### Exercise instructions
If a line in the records below contains "computer", copy that line.

START Record excerpts

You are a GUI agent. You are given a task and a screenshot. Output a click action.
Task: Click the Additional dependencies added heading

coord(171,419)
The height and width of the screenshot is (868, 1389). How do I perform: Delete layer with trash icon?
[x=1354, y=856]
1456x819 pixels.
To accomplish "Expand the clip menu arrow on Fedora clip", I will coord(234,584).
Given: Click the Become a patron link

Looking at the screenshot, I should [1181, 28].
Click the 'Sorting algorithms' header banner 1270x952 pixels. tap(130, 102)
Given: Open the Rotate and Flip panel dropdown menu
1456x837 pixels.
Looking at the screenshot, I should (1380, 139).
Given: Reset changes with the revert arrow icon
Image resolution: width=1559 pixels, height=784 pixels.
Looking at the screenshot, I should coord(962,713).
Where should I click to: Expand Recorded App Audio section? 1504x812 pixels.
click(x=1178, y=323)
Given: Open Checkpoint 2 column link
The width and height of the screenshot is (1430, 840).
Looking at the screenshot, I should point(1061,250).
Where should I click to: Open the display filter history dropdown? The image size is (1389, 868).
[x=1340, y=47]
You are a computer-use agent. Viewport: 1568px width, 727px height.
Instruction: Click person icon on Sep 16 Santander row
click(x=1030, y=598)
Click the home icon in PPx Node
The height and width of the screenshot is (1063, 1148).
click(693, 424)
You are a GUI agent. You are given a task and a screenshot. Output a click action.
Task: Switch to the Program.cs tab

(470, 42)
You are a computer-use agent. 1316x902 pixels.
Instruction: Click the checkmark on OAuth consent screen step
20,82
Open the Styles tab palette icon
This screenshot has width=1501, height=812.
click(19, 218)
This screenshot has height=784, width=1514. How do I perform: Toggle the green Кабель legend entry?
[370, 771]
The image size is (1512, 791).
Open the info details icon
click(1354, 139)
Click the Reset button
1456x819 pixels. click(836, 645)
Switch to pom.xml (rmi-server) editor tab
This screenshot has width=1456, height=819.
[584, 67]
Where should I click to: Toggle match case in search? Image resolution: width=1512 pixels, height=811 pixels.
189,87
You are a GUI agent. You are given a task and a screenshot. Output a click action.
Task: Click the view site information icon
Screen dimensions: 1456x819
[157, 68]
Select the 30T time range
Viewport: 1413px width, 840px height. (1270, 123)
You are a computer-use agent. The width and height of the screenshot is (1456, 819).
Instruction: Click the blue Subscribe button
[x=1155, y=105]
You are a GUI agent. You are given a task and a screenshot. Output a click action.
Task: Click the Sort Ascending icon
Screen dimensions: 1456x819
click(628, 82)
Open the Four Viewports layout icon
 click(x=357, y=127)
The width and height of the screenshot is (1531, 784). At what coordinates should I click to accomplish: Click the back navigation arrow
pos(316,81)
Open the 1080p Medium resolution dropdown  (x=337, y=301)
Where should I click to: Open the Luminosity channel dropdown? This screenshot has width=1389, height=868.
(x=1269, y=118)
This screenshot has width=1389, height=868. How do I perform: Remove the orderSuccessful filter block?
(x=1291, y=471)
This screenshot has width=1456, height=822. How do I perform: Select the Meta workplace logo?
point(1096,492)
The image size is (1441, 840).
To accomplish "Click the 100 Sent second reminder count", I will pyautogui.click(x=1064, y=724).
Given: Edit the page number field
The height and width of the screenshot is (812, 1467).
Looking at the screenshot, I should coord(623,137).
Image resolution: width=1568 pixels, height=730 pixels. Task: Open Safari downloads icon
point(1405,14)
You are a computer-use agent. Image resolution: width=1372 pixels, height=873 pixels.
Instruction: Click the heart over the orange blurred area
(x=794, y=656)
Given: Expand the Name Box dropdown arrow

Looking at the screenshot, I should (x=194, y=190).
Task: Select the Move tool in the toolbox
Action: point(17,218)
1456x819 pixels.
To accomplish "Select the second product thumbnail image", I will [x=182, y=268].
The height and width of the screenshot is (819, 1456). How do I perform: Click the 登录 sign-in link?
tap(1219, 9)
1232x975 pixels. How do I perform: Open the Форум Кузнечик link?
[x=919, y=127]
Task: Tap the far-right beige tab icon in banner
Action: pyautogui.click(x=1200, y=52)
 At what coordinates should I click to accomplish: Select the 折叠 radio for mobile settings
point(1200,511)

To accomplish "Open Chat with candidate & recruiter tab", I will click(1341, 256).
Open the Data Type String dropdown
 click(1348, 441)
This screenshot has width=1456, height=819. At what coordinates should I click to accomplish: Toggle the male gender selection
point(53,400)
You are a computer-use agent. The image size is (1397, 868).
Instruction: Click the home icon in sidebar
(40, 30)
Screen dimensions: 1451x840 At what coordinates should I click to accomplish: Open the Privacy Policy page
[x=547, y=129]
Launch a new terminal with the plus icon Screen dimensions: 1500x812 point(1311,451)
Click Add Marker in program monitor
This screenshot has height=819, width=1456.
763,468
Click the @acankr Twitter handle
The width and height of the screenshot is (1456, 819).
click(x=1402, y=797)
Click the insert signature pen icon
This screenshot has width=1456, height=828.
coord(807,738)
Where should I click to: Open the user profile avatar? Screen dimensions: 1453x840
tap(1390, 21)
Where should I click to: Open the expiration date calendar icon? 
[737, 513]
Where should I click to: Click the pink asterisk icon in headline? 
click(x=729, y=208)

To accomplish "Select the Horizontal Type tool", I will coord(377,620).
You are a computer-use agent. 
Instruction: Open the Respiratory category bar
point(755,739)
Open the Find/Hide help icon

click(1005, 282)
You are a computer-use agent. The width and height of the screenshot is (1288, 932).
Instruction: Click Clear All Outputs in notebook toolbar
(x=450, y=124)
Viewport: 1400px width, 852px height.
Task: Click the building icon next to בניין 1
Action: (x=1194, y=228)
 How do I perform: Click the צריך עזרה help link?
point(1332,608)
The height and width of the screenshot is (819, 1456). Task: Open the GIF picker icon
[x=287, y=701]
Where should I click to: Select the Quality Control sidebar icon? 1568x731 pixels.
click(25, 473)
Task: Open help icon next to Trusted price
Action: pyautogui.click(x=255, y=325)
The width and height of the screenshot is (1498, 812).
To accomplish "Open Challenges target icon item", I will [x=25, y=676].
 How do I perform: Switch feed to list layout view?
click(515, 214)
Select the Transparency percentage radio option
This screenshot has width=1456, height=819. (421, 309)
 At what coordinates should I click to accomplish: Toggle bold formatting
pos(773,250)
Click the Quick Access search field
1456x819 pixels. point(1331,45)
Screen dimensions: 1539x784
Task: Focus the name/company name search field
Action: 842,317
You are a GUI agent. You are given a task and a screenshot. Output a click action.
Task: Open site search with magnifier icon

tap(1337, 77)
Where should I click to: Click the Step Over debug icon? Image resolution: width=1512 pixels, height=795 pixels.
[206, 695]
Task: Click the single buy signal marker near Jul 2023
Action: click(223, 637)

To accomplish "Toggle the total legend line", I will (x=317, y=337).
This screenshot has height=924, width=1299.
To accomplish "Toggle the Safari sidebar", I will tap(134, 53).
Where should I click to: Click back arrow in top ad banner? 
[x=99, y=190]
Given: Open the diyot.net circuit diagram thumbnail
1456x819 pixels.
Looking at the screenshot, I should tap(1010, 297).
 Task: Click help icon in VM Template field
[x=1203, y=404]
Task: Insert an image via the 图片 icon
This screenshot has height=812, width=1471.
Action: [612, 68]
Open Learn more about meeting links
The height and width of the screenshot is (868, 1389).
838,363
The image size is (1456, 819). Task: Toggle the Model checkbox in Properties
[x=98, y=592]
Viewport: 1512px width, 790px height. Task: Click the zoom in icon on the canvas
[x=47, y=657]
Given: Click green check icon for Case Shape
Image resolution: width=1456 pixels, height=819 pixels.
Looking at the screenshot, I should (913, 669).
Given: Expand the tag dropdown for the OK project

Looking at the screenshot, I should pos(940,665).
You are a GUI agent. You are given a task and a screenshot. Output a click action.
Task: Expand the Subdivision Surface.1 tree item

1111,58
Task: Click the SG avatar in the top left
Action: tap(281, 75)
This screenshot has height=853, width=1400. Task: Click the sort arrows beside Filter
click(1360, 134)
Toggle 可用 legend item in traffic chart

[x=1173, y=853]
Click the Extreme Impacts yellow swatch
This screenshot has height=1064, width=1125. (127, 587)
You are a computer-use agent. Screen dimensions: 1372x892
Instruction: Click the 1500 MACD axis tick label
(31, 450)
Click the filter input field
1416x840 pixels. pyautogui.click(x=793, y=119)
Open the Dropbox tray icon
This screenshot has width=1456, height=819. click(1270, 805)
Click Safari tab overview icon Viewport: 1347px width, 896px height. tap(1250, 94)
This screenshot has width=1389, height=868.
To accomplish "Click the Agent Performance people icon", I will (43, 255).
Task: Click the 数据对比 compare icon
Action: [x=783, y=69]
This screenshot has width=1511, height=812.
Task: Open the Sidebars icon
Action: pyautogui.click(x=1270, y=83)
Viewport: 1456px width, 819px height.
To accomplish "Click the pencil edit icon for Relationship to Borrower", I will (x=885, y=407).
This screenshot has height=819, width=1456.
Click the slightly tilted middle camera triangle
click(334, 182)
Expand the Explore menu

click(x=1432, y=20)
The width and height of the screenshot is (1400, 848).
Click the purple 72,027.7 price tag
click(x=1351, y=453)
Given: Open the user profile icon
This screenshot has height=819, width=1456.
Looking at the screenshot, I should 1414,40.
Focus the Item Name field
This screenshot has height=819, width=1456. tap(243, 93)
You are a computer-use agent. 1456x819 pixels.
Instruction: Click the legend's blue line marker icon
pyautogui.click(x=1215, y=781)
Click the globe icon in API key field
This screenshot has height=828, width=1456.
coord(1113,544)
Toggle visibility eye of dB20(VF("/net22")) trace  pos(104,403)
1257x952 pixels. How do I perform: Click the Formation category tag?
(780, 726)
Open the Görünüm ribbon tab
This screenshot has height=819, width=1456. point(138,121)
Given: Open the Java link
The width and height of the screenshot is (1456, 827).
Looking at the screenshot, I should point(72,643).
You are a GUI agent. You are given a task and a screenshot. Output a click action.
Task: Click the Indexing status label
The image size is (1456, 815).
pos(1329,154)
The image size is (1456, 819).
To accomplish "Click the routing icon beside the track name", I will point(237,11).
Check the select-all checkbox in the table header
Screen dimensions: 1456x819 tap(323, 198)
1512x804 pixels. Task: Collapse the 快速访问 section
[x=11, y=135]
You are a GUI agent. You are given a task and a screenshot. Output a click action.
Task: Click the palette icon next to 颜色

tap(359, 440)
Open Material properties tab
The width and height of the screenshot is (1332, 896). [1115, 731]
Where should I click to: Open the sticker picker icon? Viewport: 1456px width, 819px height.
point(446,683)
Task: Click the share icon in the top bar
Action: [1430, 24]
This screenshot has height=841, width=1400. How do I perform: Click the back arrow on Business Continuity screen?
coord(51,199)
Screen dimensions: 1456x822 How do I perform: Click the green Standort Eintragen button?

END Record excerpts

### Response for this exercise
You are a computer-use agent. Viewport: 1568px width, 727px height.
You are a computer-use agent. 1316x902 pixels.
You are a computer-use agent. The width and height of the screenshot is (1456, 819).
You are a computer-use agent. Image resolution: width=1372 pixels, height=873 pixels.
You are a computer-use agent. The image size is (1397, 868).
You are a computer-use agent. 
You are a computer-use agent. The width and height of the screenshot is (1288, 932).
You are a computer-use agent. Screen dimensions: 1372x892
You are a computer-use agent. 1456x819 pixels.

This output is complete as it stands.